The other issue is in Kingston’s software. To access the content of your SD card or flash drive over Wi-Fi, you need to download the free application Kingston MobileLite, which like virtually all of the wireless sharing apps we’ve tested isn’t much to look at: you get a list or grid of files with a preview pane, shown together on the iPad or on separate screens for iPhones and iPod touches. Unfortunately, although Kingston includes separate tabs for “Files,” “Photos,” “Videos,” and “Music,” the latter three tabs are slow to populate with content; the app begins to add files to those specific categories once you’ve opened folders and discovered them using the Files tab. Practically, this means that you won’t see a complete list of the photos on a drive unless you’ve used the Files tab to browse through all of the drive’s folders, after which the app will take notice of them and segregate them into the proper categories. This isn’t ideal.
If you can look past those limitations, MobileLite Wireless does add some seriously welcome capabilities, particularly for photographers. Users of Eye-Fi Cards and Apple’s Lightning to SD Card Camera Reader will find that MobileLite Wireless provides both a more robust photo previewing feature and more granular downloading options: the app’s tab lag is particularly offset by its automated grabbing of gigantic preview images that can be zoomed in on and saved individually to the device’s Photos library. Photographers who don’t want to rely upon tiny iPad thumbnails before saving files—or who can’t transfer photos using Apple’s accessory to their iPhones/iPod touches—will find these features to be particularly useful. On the other hand, MobileLite Wireless doesn’t make batch downloading easy; it’s better for hunting and picking individual images from a large collection.

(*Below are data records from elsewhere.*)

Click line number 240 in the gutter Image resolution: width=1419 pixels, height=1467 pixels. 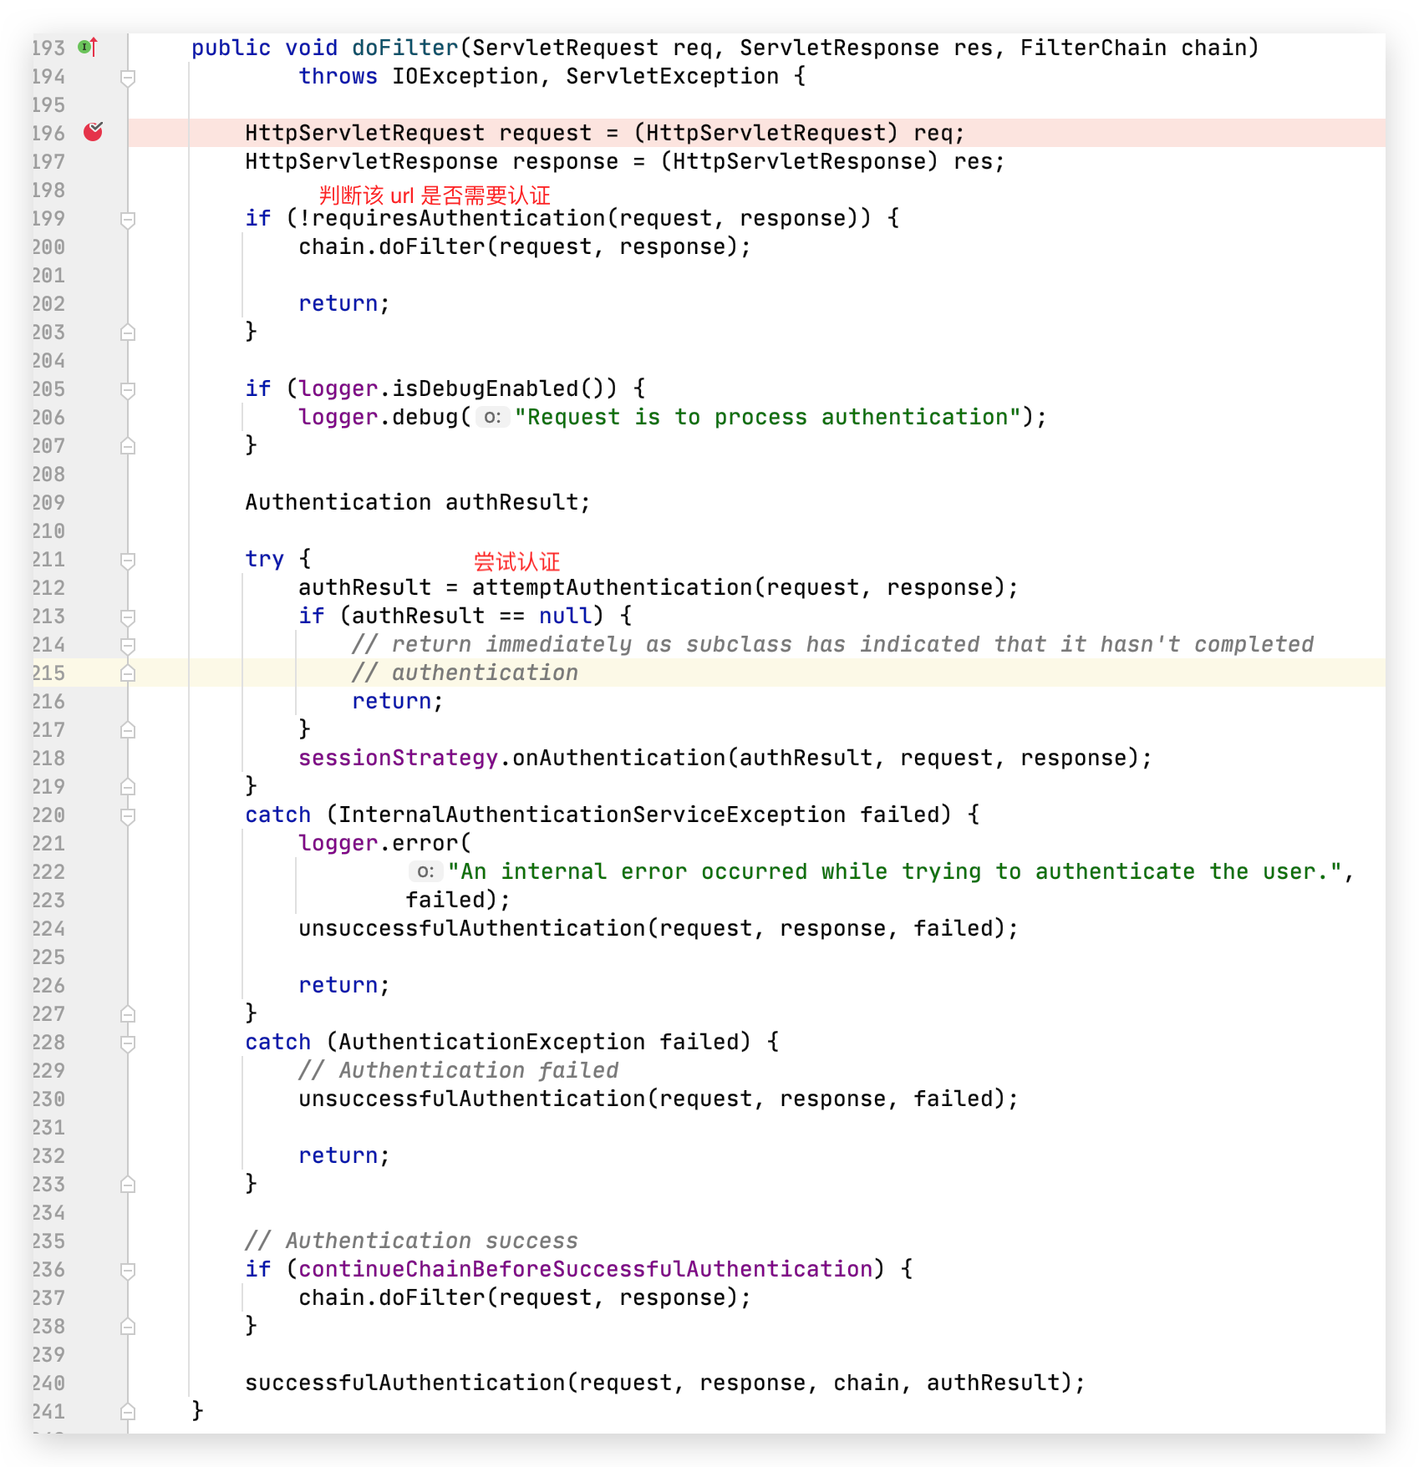(x=48, y=1383)
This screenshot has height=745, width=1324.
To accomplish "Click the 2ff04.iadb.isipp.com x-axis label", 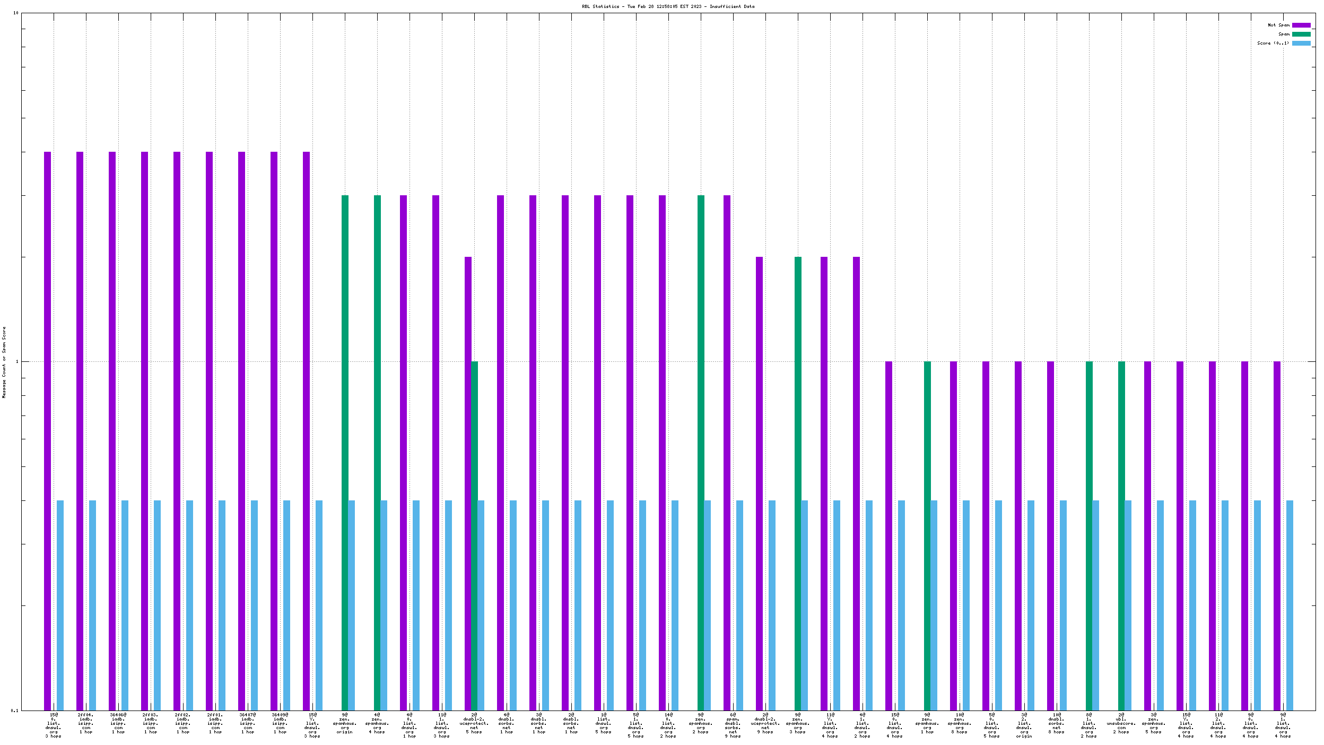I will pos(86,723).
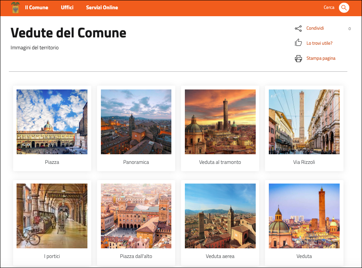Open the last Veduta photo thumbnail

tap(304, 216)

Additionally, video and audio files on the SD card or flash drive can be played back within the app, as well as copied to your iOS device for viewing within the app. The usual limitations on protected files apply, but audio and video files copied to your device can be opened in certain other apps, e-mailed, and copied off your device to another MobileLite-connected storage volume. Kingston’s app isn’t flashy, but it’s stable, and its lack of unnecessary confusing buttons and features makes doing all of the things it can do very straightforward.
Taken as a whole, MobileLite Wireless is a very good portable storage and card reading accessory. Judged at its regular price of $70, it’s a par alternative to Macally’s offering given that WIFISD offers superior battery life and broader USB device compatibility, while MobileLite Wireless has pricing, a microSD adapter, and styling on its side. That said, Kingston’s more aggressive “limited time” $60 price is appropriate to its capabilities, and currently offered almost everywhere the accessory is sold. Additional post-release firmware and software tweaks could make MobileLite Wireless even more appealing, but in its current form, this is a compelling portable wireless media streamer, and worthy of our strong general recommendation.